[What you are asked to do] Look through the listing below and write out exactly the lines from the line with "hosting services (369, 546)" to the line with "ҚАЗ (155, 325)", both included, and no others.

[Data]
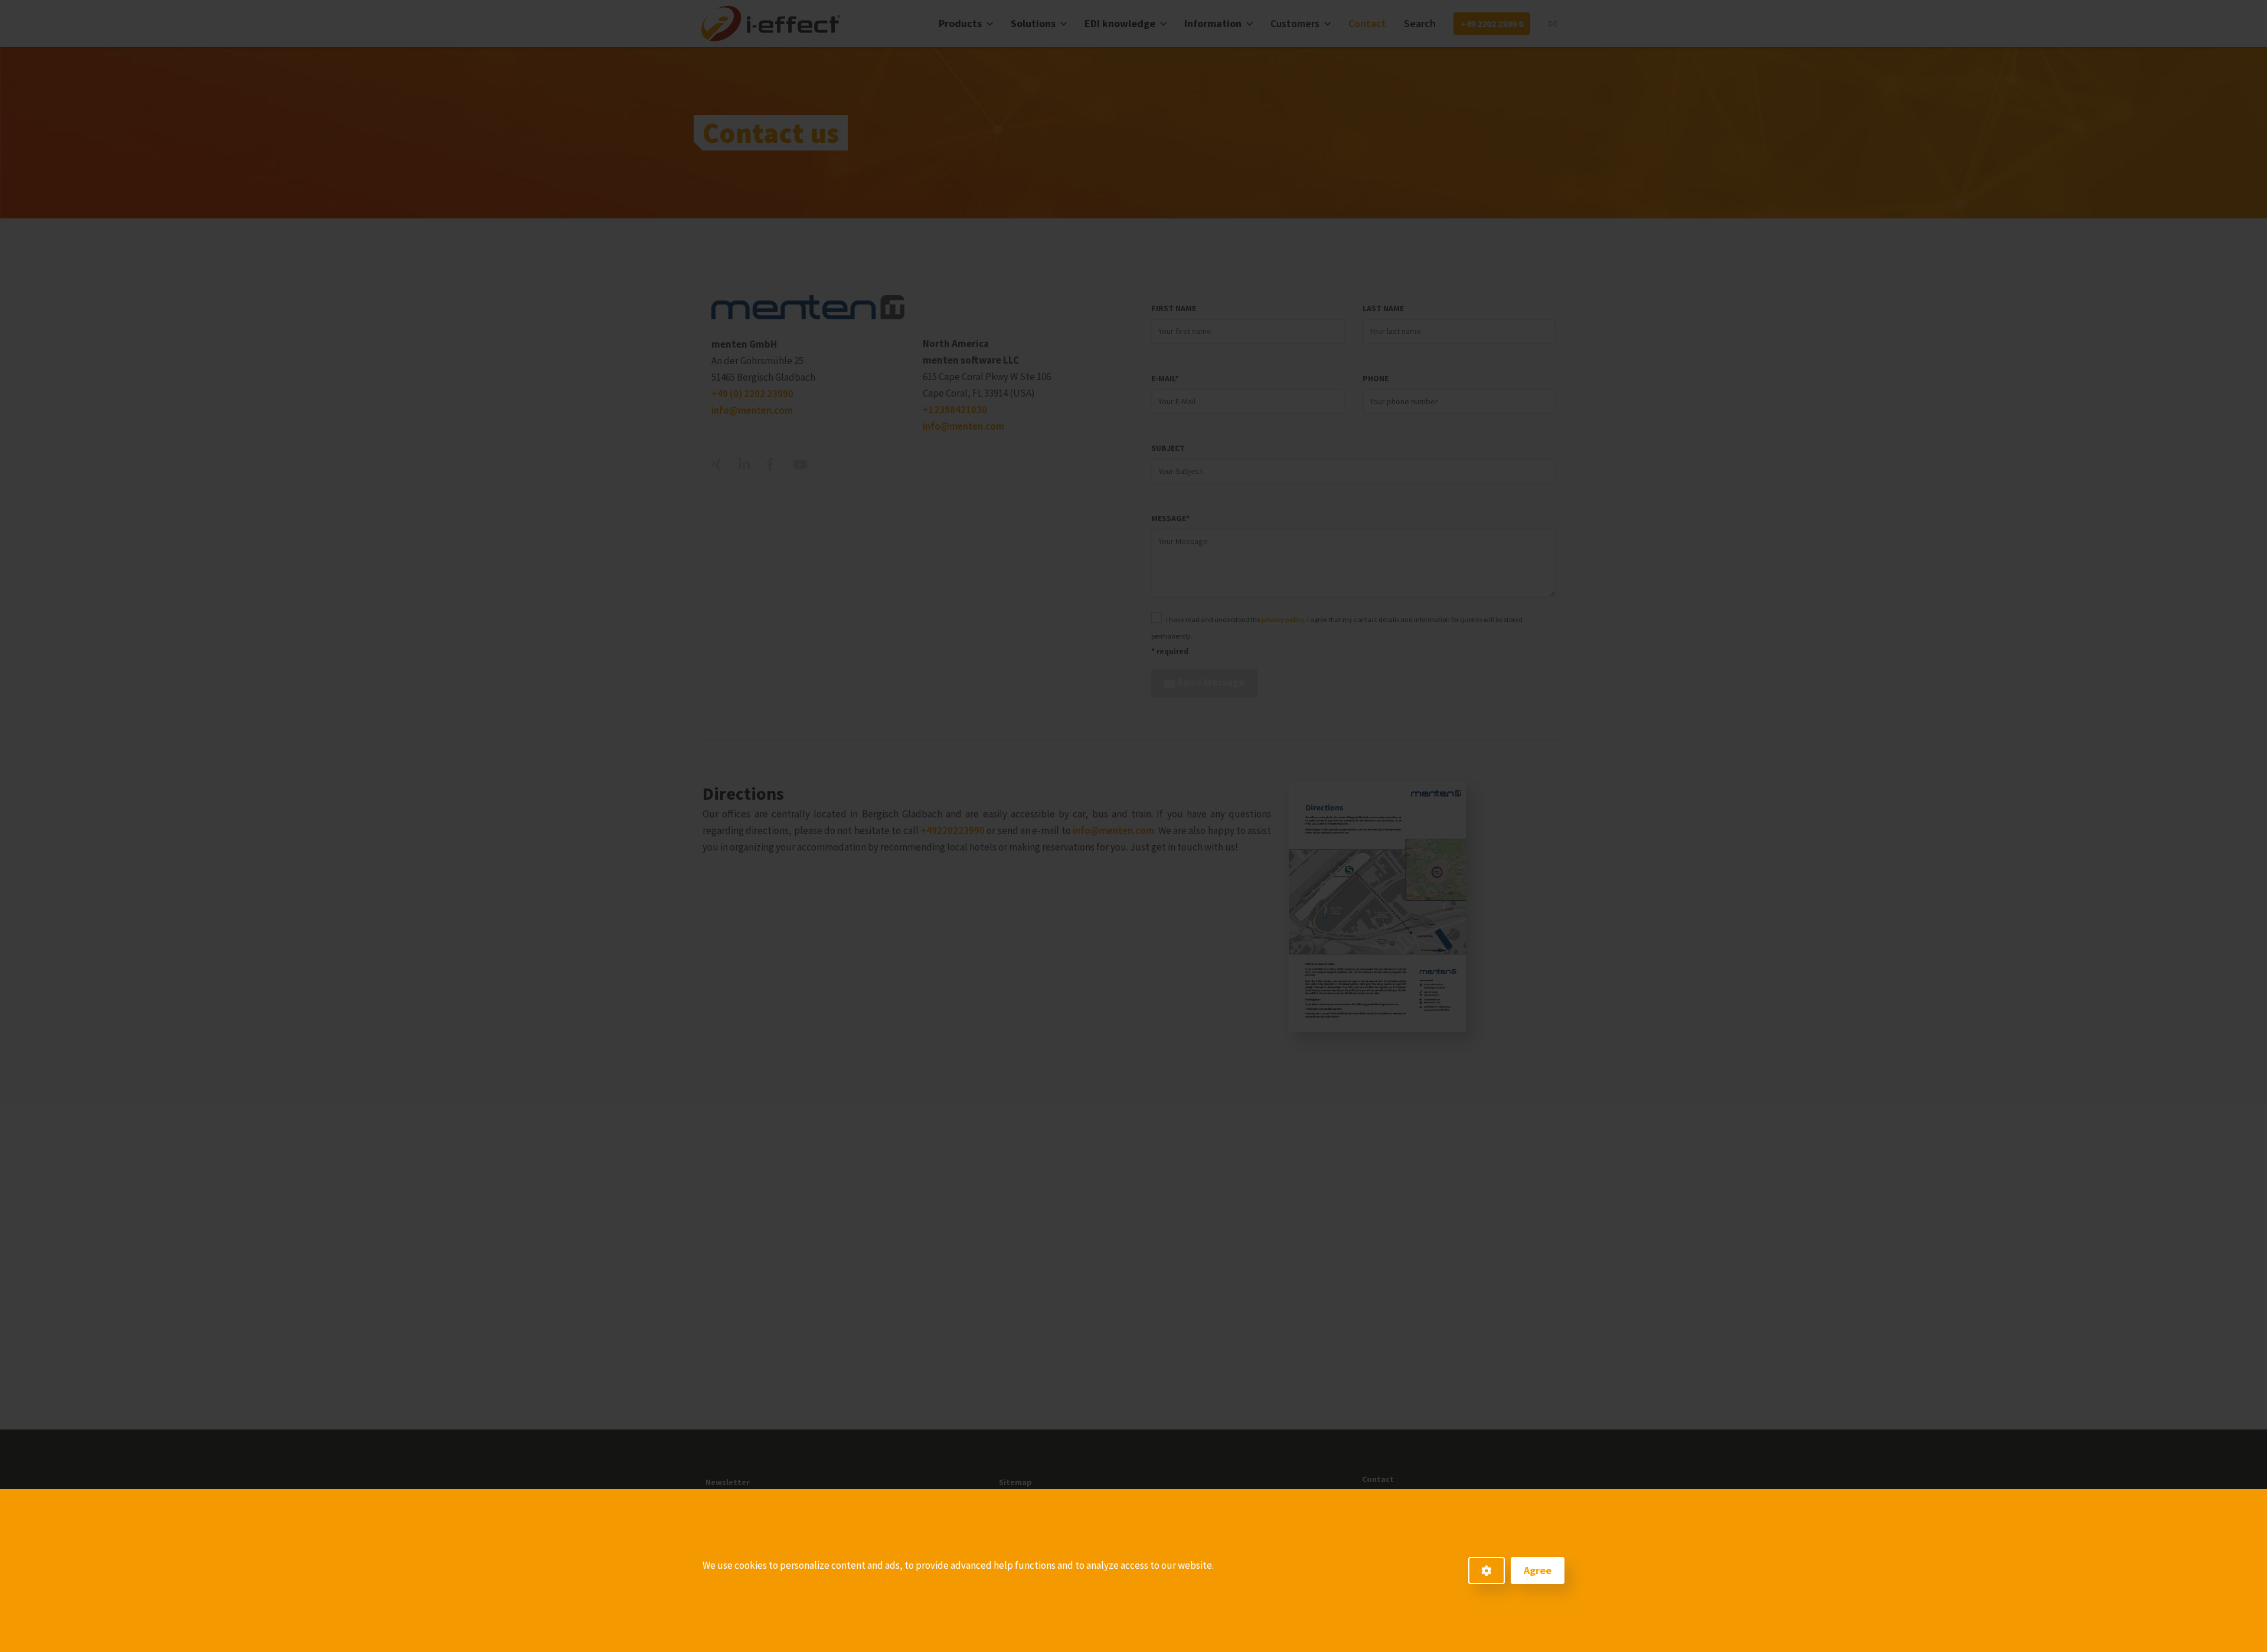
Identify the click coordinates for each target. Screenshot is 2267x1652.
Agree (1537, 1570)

---

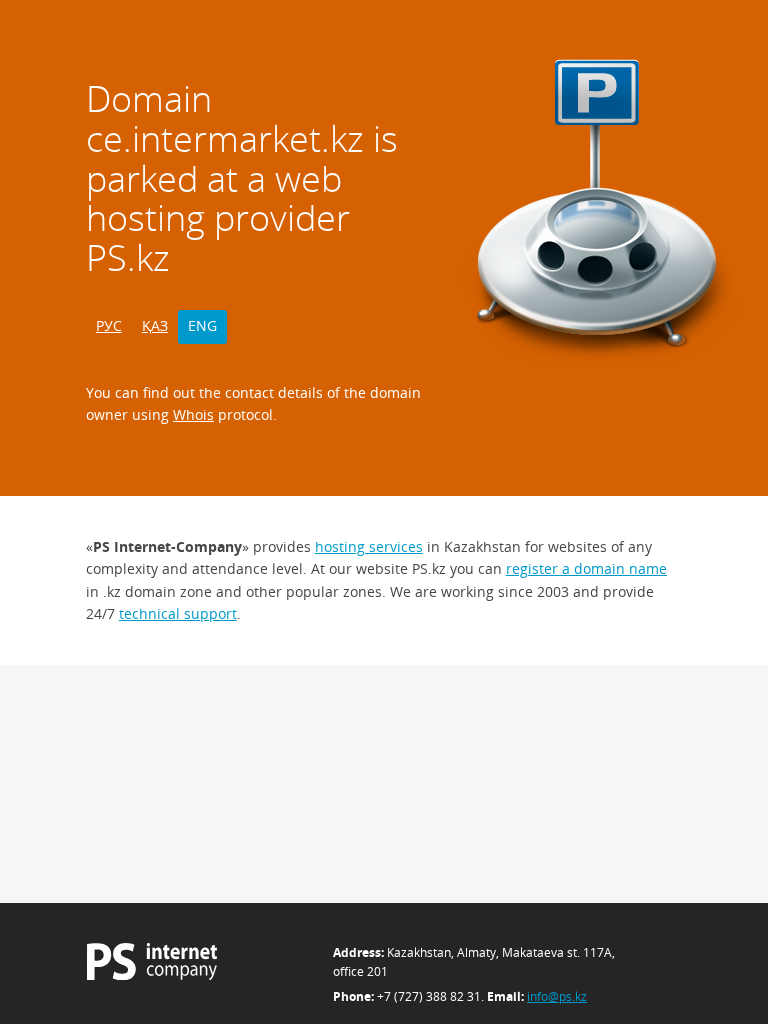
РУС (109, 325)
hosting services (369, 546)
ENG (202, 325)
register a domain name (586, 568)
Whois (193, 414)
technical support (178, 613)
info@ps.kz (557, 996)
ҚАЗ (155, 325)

[Answer]
hosting services (369, 546)
ENG (202, 325)
register a domain name (586, 568)
Whois (193, 414)
technical support (178, 613)
info@ps.kz (557, 996)
ҚАЗ (155, 325)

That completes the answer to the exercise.